A newly religious Israeli journalist, now a Chabad follower, is evangelizing his government controlled workplace. As might be expected, some of his colleagues object:
"It's a scandal. It's forbidden to bring worshipers into a broadcasting facility, especially near the news department. It will start with prayers on the High Holy days, continue on regular Saturdays and then there will be a suit filed to stop broadcasting on Saturdays because it disrupts the service. So long as people sought a prayer corner in the workplace it was okay. Now they're starting to say they will pray in the Nakdi studio. Because the whole residential area around the authority is religious, who knows how it will end."
This Chabad follower uses his office as a synagogue. Under the sponsorship of the director general of Israel's Broadcast Authority, he recently obtained a Torah scroll for it and held a celebration to mark its dedication. He invited religious politicians but not secular politicians. One religious politician, former Moledet MK Rabbi Yosef Ba-Gad, had this to say:
"Bringing a Torah scroll to the heretical Broadcasting Authority is a great victory," Ba-Gad said. "Just like how the Satmar Hasidim did to the Zionists last week when they laid the cornerstone for their institutions on the ruins of the Edison Theater."
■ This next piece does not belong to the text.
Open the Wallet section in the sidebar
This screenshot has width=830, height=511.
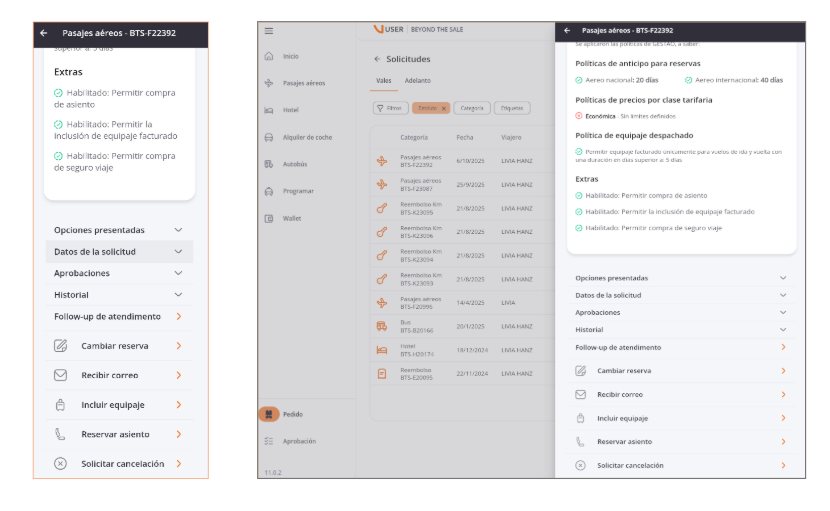click(x=291, y=218)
The newly religious journalist, when asked why he invited sitting and former religious MKs and political figures but not representatives of secular parties like Likud, or Meretz, for example, invoked the M word:
"It is possible that we should have invited all the representatives. The next time there is an even more important event, the arrival of the Messiah, we will learn the lesson and invite the leaders of all the factions. This really was a mistake on my part, because every Jew is connected to the Torah."
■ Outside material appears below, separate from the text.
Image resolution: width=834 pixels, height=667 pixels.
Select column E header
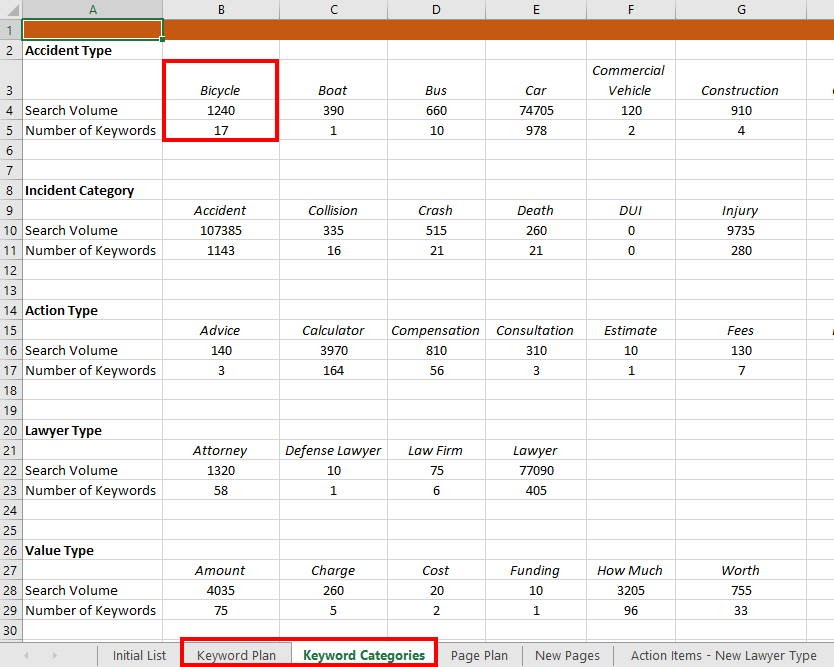click(x=536, y=9)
So let's recap. The Chabad follower-journalist uses state backing to hold a Torah dedication ceremony for the state Broadcasting Authority synagogue, which is housed in his office. He invites to this state ceremony only Orthodox religious politicians. Those politicians – who control funding for the Israel Broadcasting Authority – make speeches that can easily be seen as divisive and anti-secular. (former MK Ba-Gad's remark was only one out of many similar remarks made by these Orthodox politicians.) When a reporter asks the Chabad follower-journalist why he failed to invite non-religious politicians like the heads of Likud and Meretz, the Chabad follower-politician answers in a condescending manner.
Should the IBA even have a state-sponsored Orthodox synagogue? I don't think so, in part because I oppose any state-sponsored religious activity and in part because this synagogue is particularly Orthodox. Israel has Jews who are religious but not Orthodox. Should the IBA therefore have an egalitarian synagogue, as well? A Karaite beit knesset? A prayer room for Sabbateans?
These questions are valid for all the various state ministries and arms that have state-sponsored synagogues, but they are especially valid when dealing with the IBA which, after all, is expected to accurately report the news for all Israelis, whether or not their representatives were invited to the IBA's state-sponsored Torah dedication ceremony.